A successful disaster recovery strategy is not hinged on process exclusively. A good strategy relies on swift and effective communication – both internally and externally. Aside from each department’s own pecking order, dept. leaders have to work together to fill the common goal of minimizing loss. Unfortunately, when it pertains to IT and security, there are still a lot of organizations who believe IT/Security issues should remain contained within their department. This, of course, harms everyone. After all, we, as practitioners, know a bad disaster recovery affects the entire organization. When a breach happens, everyone needs to mobilize as if it’s any other disaster. PR, HR, accounting, and even sales need to communicate to their customers what has happened in a corporate-defined way. But how do we do that if the organizations do not understand security concepts or it stays isolated to IT/Security?

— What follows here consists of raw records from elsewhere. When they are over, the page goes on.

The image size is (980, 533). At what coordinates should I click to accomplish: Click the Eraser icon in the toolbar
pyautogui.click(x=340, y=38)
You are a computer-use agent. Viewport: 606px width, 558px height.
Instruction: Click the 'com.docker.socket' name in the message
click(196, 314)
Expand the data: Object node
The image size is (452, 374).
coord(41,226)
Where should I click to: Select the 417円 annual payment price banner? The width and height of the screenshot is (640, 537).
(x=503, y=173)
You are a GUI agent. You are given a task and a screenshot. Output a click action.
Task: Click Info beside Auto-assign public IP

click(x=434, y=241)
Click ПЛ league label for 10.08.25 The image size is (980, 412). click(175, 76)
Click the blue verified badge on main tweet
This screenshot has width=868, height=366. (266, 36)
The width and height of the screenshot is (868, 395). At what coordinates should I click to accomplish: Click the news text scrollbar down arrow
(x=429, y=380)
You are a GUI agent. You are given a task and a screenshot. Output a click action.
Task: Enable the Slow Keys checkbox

You get a Corporate Dungeon Master, that’s how.

[For those of us who have played Dungeons and Dragons, you understand how important the DM is to the game, but for those of you who haven’t yet had the chance to enter the fantastical world of RPGs (role playing games), here’s the rundown.]

The Dungeon Master (DM) runs the entire game. Each character has their own strengths and abilities and it’s up to the DM to guide them through a quest. DMs create the world and help lead the team on the journey. They play multiple characters that the guild encounters during the campaign. Additionally, they work with the players individually to strengthen their personal story lines and how they fit into the game. They’re a Single Point of Contact (SPOC) to answer questions and offer guidance (in a Socratic sort of way) to ensure the Guild’s success.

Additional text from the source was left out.